Indeed, it is Professor Michael Howard who traced a trend that had emerged since independence but which was also a major obstacle in managing the Barbados economy and development. Howard said then that there existed concern over a situation in which “the high level of structural dependence retarded the emergence of a public policy to diversify the productive base” of Barbados. This had, in effect, negated possibilities for economic growth and national expansion of the Barbados economy.

In more contemporary times, the IMF Article IV Consultation Report of November 2011 argues that “improving the efficiency of government services including consolidating agencies with complementary mandates and reducing the bureaucratic burden on the private sector will help boost productivity growth” in Barbados.

It is precisely the admission of these structural and capacity problems that engender the types of discourse for which the BLP recently put to the country. The strengths and weaknesses of several policy options emerged from within the bowels of the BLP; but these very important discussions have been avoided or otherwise pilloried by the DLP in national forums.

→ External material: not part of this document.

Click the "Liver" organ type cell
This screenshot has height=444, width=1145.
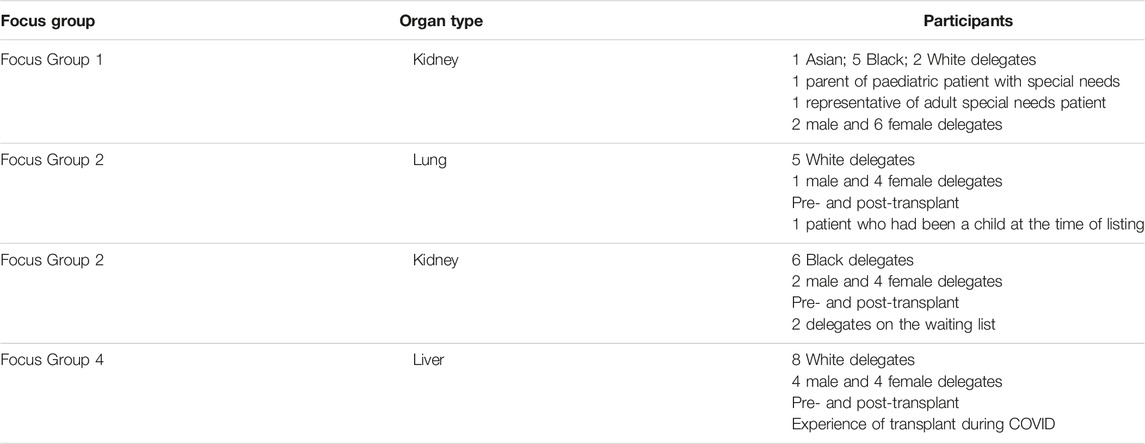click(428, 360)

There are aspects of Barbados’ economy and national development that have been actively promoted in one form or fashion by both political parties, and for more than half of Barbados’ years as an independent country, but yet there are still concerted efforts reaching the general public to hide and conceal the options available to the country. This is a political snatching of the people’s pride that is contorted in a discourse of social fear; it is naked deception being practiced by a political party sufficiently desperate to remain in government despite the things that a majority of the electorate is saying. This politics of innuendo and deception is an unfortunate episode given the country’s march after almost 46 years of celebrating Barbados’ Independence. In November 2012, it is pellucid that there are greater attempts by some political operatives to mislead, than for them to lead.